If you do have any altered, be sure to have the vet notch the ear so you don't keep taking the same ones back to the vet. 

Also, any kittens should be taken in by about 5 weeks so they can be tamed for placement. If you wait, they are doomed to a feral existence.

If you find yourself losing patience, remember that they didn't do this. They were abandoned by humans. Otherwise, they would be living a healthy life inside someone's home. 

Cats that go out usually live much shorter lives than inside cats.

Keep them warm in winter and give them good shade in summer and good for you for taking them on. 

A sad fact is that "stray" dogs and cats don't know they're strays.


----------



## saveliberty (Jul 29, 2014)

You do realize milk has proteins, calories and calcium?  All important things for a cat.  I look at coat condition as an indicator of general health and all of these cats have improved coats.  Hey, I have managed to keep a 16 month old three-legged cat alive.


----------



## Mr. H. (Jul 29, 2014)

If you do get a cat, name it Doubts.


----------



## Zoom-boing (Jul 30, 2014)

saveliberty said:


> Zoom-boing said:
> 
> 
> > saveliberty said:
> ...



If they're wild cats how do you know the milk isn't giving them the runs and dehydrating them?  

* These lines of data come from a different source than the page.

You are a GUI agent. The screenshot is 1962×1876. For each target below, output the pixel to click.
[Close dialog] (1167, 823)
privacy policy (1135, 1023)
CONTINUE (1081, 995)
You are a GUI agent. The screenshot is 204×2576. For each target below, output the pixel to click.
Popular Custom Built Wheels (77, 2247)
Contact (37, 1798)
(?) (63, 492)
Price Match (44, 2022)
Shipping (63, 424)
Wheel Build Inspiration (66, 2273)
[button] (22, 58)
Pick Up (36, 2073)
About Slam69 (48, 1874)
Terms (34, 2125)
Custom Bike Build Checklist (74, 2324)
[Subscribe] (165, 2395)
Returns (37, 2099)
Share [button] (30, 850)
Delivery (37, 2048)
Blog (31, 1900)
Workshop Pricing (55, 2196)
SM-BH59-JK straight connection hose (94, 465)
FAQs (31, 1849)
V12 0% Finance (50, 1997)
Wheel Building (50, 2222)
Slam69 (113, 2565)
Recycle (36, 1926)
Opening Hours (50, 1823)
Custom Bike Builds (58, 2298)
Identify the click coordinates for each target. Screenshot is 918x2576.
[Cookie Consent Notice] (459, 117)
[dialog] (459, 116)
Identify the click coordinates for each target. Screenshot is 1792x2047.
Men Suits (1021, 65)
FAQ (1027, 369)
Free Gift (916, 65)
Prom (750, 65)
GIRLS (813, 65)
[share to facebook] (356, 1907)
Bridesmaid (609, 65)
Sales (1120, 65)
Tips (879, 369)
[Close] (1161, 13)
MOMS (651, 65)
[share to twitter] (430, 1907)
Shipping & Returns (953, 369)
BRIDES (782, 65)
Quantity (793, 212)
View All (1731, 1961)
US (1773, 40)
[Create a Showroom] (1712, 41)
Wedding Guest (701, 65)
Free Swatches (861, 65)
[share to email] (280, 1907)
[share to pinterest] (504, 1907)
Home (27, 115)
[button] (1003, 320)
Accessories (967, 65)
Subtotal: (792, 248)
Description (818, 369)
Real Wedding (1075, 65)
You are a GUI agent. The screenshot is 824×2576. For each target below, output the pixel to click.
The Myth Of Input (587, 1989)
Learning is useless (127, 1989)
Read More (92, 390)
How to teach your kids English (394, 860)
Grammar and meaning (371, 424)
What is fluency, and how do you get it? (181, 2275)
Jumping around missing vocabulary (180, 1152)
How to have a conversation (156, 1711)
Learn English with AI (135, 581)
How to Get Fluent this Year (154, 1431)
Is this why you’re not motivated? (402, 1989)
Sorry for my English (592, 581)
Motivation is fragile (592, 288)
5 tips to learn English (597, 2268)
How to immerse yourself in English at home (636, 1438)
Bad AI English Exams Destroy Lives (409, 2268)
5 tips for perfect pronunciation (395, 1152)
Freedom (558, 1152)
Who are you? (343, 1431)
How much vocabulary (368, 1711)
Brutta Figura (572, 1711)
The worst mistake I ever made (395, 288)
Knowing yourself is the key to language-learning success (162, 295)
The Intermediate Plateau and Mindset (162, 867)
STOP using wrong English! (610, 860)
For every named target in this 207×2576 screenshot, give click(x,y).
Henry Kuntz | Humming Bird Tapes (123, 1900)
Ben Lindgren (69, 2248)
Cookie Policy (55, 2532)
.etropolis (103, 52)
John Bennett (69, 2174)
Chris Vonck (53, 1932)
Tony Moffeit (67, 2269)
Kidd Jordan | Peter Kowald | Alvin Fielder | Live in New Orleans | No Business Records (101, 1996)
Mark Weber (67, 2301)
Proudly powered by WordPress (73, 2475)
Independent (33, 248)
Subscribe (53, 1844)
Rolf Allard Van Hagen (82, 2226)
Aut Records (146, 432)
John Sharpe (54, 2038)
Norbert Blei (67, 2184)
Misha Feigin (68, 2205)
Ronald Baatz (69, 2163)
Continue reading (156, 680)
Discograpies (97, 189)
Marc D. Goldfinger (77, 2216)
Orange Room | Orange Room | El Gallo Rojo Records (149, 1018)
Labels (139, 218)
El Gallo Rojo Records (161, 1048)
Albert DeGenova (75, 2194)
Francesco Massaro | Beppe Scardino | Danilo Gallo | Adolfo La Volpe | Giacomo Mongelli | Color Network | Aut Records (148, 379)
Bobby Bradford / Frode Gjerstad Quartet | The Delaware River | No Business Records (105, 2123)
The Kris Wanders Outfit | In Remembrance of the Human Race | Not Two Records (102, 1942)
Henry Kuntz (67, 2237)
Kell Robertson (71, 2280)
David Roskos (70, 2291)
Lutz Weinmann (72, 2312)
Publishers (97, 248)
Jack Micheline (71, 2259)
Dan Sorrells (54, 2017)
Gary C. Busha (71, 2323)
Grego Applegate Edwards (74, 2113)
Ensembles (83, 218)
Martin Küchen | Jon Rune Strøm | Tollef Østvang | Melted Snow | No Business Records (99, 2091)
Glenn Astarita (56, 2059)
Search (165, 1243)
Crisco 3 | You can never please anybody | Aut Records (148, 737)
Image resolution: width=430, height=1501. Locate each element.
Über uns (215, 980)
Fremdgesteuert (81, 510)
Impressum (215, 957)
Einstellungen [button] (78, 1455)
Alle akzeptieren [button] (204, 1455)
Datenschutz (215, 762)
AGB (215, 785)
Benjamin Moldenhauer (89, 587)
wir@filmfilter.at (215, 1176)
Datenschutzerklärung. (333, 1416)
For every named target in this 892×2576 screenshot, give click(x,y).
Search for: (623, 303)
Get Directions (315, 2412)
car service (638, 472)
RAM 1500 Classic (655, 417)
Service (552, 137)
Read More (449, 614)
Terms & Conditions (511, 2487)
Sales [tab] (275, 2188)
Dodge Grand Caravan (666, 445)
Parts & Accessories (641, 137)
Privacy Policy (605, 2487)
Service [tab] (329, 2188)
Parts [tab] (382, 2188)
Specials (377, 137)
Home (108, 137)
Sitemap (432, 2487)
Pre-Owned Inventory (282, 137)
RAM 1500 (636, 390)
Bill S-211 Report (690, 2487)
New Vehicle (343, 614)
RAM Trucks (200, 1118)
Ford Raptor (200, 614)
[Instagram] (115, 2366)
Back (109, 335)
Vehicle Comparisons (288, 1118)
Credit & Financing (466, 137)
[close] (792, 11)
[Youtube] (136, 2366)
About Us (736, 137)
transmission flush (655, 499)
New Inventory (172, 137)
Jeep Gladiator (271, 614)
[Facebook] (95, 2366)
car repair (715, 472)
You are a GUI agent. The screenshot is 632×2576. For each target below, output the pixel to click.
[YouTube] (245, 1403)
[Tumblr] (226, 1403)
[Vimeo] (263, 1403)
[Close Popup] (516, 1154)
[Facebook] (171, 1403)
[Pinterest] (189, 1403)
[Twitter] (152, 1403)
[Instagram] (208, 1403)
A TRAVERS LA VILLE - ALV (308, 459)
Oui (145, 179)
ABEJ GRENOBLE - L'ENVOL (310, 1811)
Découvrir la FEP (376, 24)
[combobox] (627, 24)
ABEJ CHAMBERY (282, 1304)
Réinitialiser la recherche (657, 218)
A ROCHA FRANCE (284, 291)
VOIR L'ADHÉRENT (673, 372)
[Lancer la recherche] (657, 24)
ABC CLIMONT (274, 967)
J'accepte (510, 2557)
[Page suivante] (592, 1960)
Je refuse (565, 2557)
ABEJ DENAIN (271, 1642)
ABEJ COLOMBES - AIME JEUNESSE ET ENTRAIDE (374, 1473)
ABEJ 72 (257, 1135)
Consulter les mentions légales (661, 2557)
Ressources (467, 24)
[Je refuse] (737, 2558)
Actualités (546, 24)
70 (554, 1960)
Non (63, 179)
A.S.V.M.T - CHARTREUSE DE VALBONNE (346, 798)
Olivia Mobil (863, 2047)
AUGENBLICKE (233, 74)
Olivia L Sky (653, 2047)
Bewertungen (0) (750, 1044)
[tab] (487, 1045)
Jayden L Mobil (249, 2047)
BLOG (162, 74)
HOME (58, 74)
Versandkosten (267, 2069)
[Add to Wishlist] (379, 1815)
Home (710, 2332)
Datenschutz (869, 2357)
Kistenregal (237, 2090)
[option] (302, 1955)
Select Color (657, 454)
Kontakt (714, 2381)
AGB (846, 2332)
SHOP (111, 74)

Oh, cats can live a long time with dry as their diet ... but their health, skin, coat will suffer.  My old cat (16) ate Hills Science diet for years (hairball control) ... he was constantly itchy, scratching, dander, dull coat.  Got him off of dry completely, he eats good canned now (not grocery store crap) plus I give him omegas 3 and 6.  He's still skinny as a rail but no dander, shiny coat, all the scabs under his now-no-longer-itchy chin are all gone.  And the only time he throws up now is when he noms on a plastic bag ... cause he didn't like that particular flavor for dinner!  lol

eta:  what Luddly said?  Yup, 100%.


----------



## Zoom-boing (Jul 30, 2014)

hjmick said:


> Mr Clean said:
> 
> 
> > hjmick said:
> ...



If I ever have a Papillon I'm naming him Steve McQueen, even if it's a girl.

He is adorable, hj.


----------



## hjmick (Jul 30, 2014)

Thank you kindly, ZB. At night he sleeps on a pillow between the top of my head and our headboard. Well, when he's not curled up against my chest...


----------



## Gracie (Jul 30, 2014)

Fatty was an indoor/outdoor cat. He drank milk and hard food until all his teeth had to be removed...then he got chewed up "chicky" hubby gnawed on for him or I gnawed on for him..and Fancy Feast. He was outside during the day to soak up the sun...and at night when HE chose to come in, he slept in my bed, on my pillow, holding my thumb with his big paws. He lived to 23 and had to be put down due to bone cancer.
I will not get another cat. Period.
And I find it extremely sad that even cats locked up in the pound cannot find a forever home due to people who INSIST they are treated the way THEY want them to be treated and if not..then the one adopting must be a horrible person. Wrong.

Meh. Pfffffffft.


----------



## Sallow (Jul 30, 2014)

Get a cat and a dog!

I have both!


----------



## Gracie (Jul 30, 2014)

I have two dogs. No cats now that Pretties is gone. I think I am fine with what I have. I think about getting another fur kid from time to time and almost act on it..but then I talk myself out of it. The night I contacted that gal about the cat...I wound up crying myself to sleep, missing her and Gracie both. I don't think I am ready yet. If ever.


----------



## saveliberty (Jul 30, 2014)

Okay gang, I can stop feeding them if you think I'm doing harm.


----------



## Ropey (Jul 30, 2014)

^






But they're so much fun to watch.


----------



## Luddly Neddite (Jul 30, 2014)

saveliberty said:


> Okay gang, I can stop feeding them if you think I'm doing harm.



You can't mean this. 

Please don't stop feeding them. Just don't give them cow's milk. As Gracie said, it has been implicated in tooth loss, among other things.


----------



## Gracie (Jul 30, 2014)

I didn't say that.


----------



## Noomi (Jul 31, 2014)

Cats are awesome companions, Gracie.


----------



## Gracie (Jul 31, 2014)

Yeah. But. No.


----------



## saveliberty (Jul 31, 2014)

Dog or cat, if it grows some love in the world, it is a good thing.


----------



## Zoom-boing (Aug 1, 2014)

This deaf guy taught his cat to sign for "food".


----------



## Kooshdakhaa (Aug 2, 2014)

I've had as many as seven cats.  I'm down to five.  Down to four dogs.  Four dogs and five cats.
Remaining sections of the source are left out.